Yes it should certainly be separate. And it is, at least in my house. Router is a simple server-grade machine (IPMI, ECC, etc.) that ONLY does network routing. I use Ubiquiti access points for the WiFi.
No complaints yet, except pfSense is not that great with Wifi. It's probably best to do wifi separately if you want to run a BSD flavour on it. I haven't tried installing Linux on it yet, since WiFi is functioning well enough, albeit sub-optimally.
it's efficient because the fast path is a very closed-source binary blob running on the hardware. anything the binary blob doesn't support, is going to be "software switched" as it is commonly called.
It'll outperform a low-end PC on really simple and dumb benchmarks. But in the real world, routers should usually be doing active queue management and often traffic shaping. Good luck getting the hardware offloads to do any intelligent packet processing like that.
Nope, EdgeOS is a fork of VyOS, based on Debian. There is a GUI, but there's also a CLI which exposes a lot more functionality. You can even install standard Debian packages via Apt.
Confusing "router" with "router + WiFi access point" is a pet peeve a mine. To me a router has absolutely nothing to do with WiFi, yet almost every discussion of routers presumes WiFi.
I don't use WiFi much, but when I do, I use a separate box. Separation of function.
Having said that, the Qotom is absolutely perfect for 1000Base-T to 1000Base-T routing. It's got plenty of CPU (unlike the commercial crap is hopelessly lacking), and plenty of RAM so it won't overflow its NAT tables.
"almost every discussion of routers presumes WiFi"
That would be because numerically, the majority of routers are tiny boxes sold for home use with three NICs: external ethernet, internal ethernet (often connected directly to a mini-switch), and internal WiFi. They also serve as firewalls, DHCP servers, NTP servers, and DNS relays, none of which are technically routing.
This is neat. I'm curious if the author has gotten to test it with a Gigabit internet connection yet?
I initially intended to build my own router when I got Gigabit internet. After some research, I settled on a SOHO solution that seemed hard to beat in bang-for-buck: Ubiquiti EdgeRouter LITE-3. It does roughly 933Mbps for WAN->LAN, which means I don't lose much speed in that transition. For prebuilt solutions, the only way to one-up that is to move to 10Gbps hardware which is cost prohibitive.

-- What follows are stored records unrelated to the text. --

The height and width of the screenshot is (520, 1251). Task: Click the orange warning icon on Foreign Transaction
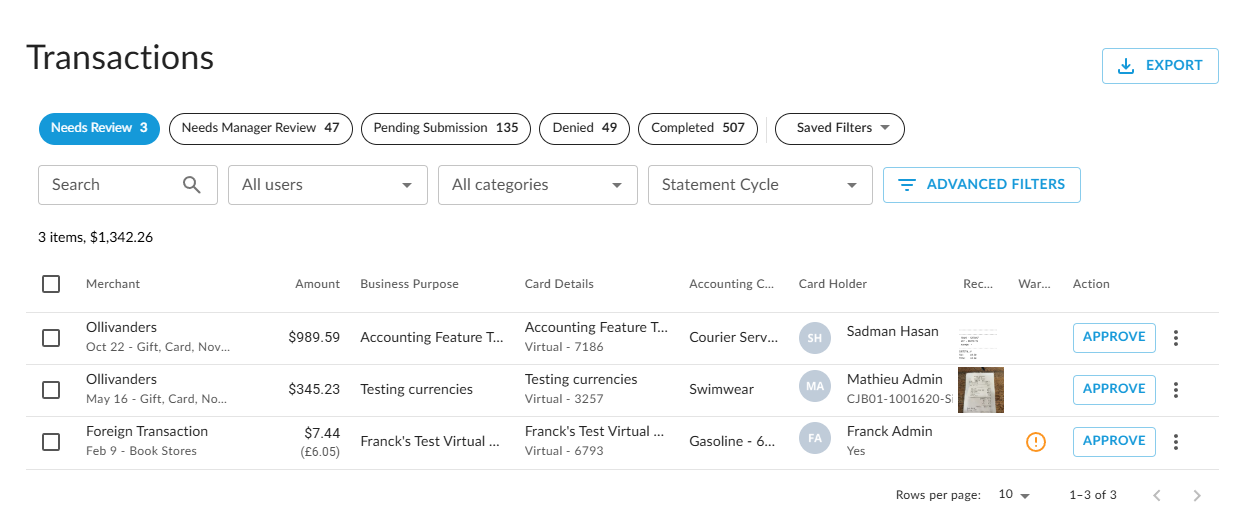tap(1036, 441)
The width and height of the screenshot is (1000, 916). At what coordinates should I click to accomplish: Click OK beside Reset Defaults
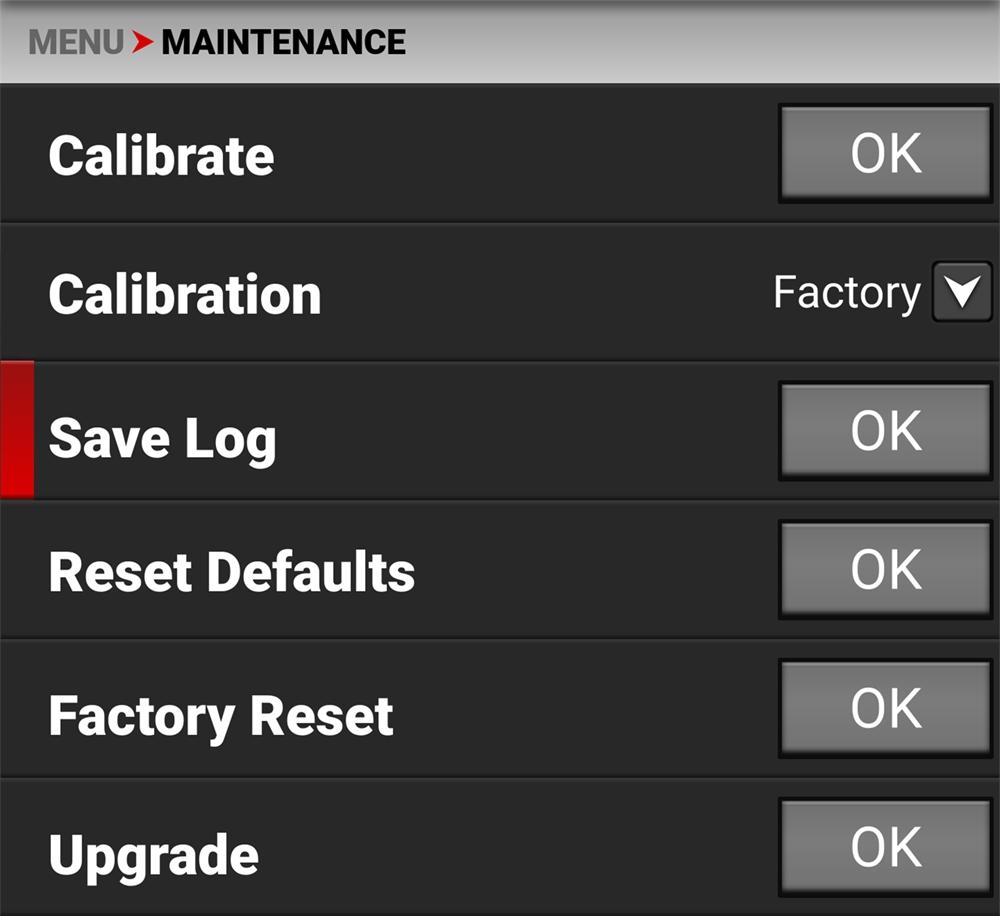pos(885,570)
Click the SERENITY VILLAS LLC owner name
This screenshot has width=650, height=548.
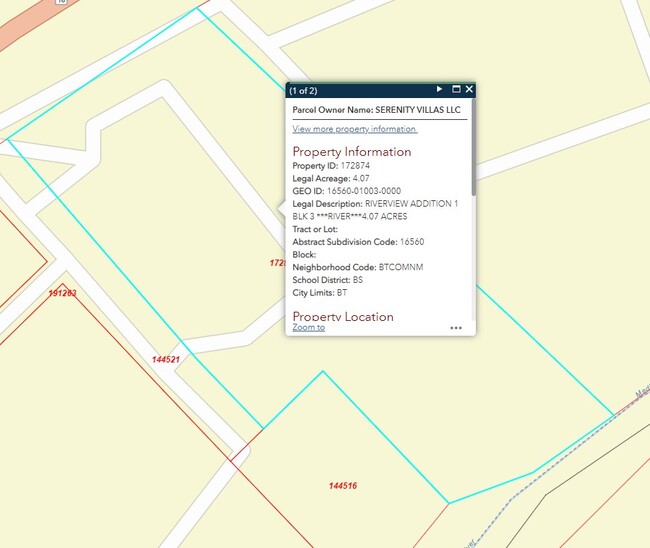coord(418,109)
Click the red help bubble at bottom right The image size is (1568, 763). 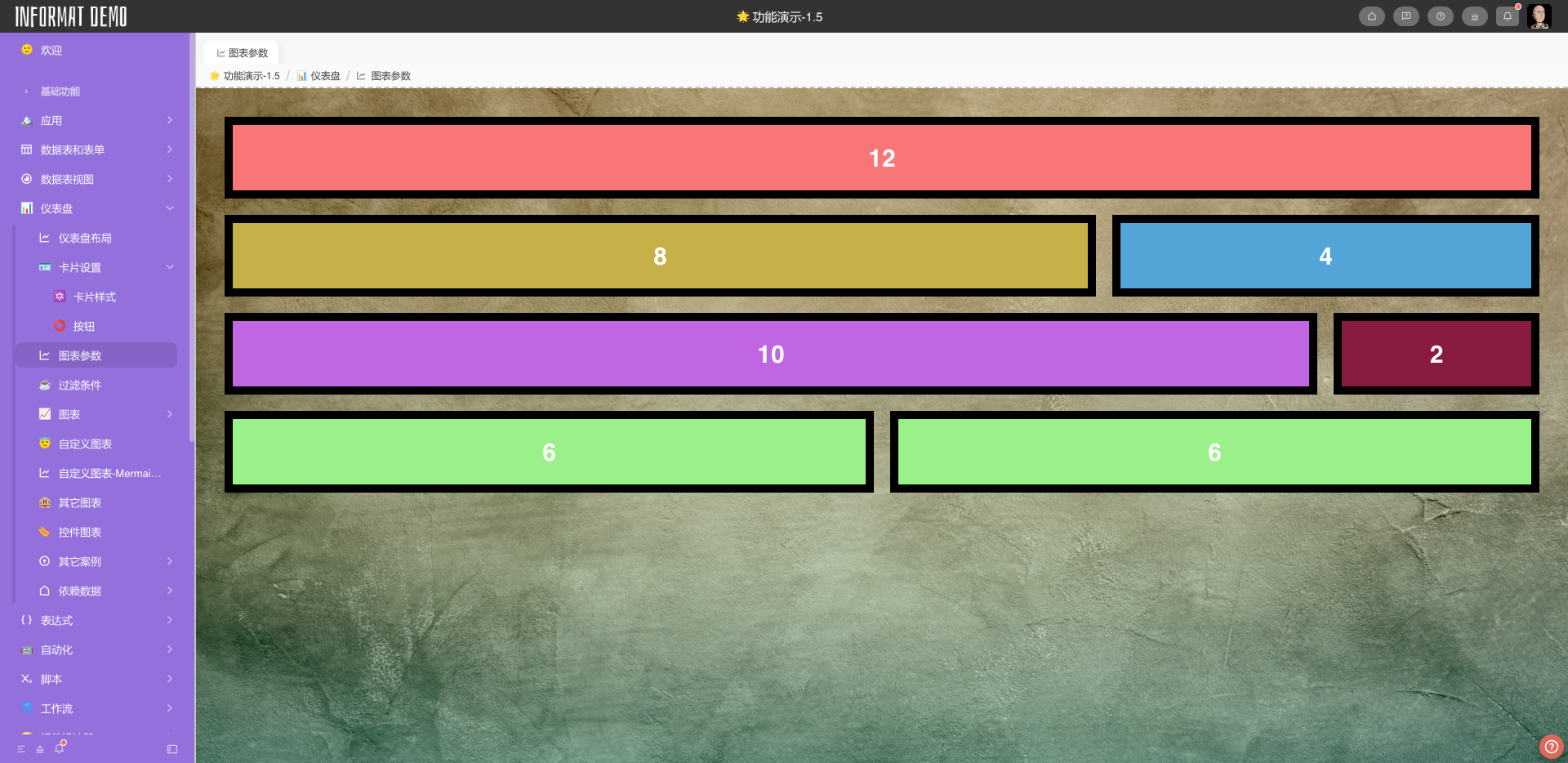(x=1551, y=747)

All that said, the Ubiquiti router runs a custom version of Debian and I'd prefer to work with something that could work with Ansible or the like and is a little more open.
For a router, I'd pick some BSD-based OS. pf is much more efficient than iptables, although I only know this anecdotally.
I'm a huge fan of pfSense which wraps a nice UI and some great tools (proxy, AV, analysis, etc.) into one big package. Worth a look. I used to run my home router on a little Qotom computer, but virtualized it to get rid of wires and boxes; works great. I'm running three pfSense boxes in various environments and can't say enough good things about 'em.
I do enjoy these sorts of projects but ... My router needs were recently fulfilled by a TP-Link MR3020, an old mobile phone and ROOter/GoldenOrb, an OpenWRT variant.
£25 and two minutes to flash it, and away. It amazes me what OpenWRT and ROOter have crammed into 4MB. 4MB!
In my day, a router was a Intel Pentium @90MHz with 4M of RAM. No HDD, only a FDD with Linux. Granted, it probably would have problems today with speeds we're all used to and WLAN, but, man, strip it down, strip it all down to Megs. You don't need X running on that. You don't need all these services. Fonts. Libraries. Default pictures. That's all bloat. Throw out the SDD. A 1G usb thumb drive is enough. I/O speed concerns? You got 8 gigs of ram, dude, you could fit your whole "factory" image in it and have enough space for the second one. Ramdisk the shit out the system. Dude...
And, just out of curiosity, how does using iptables make that not a real firewall (even if you're using iptables in an indirect manner)?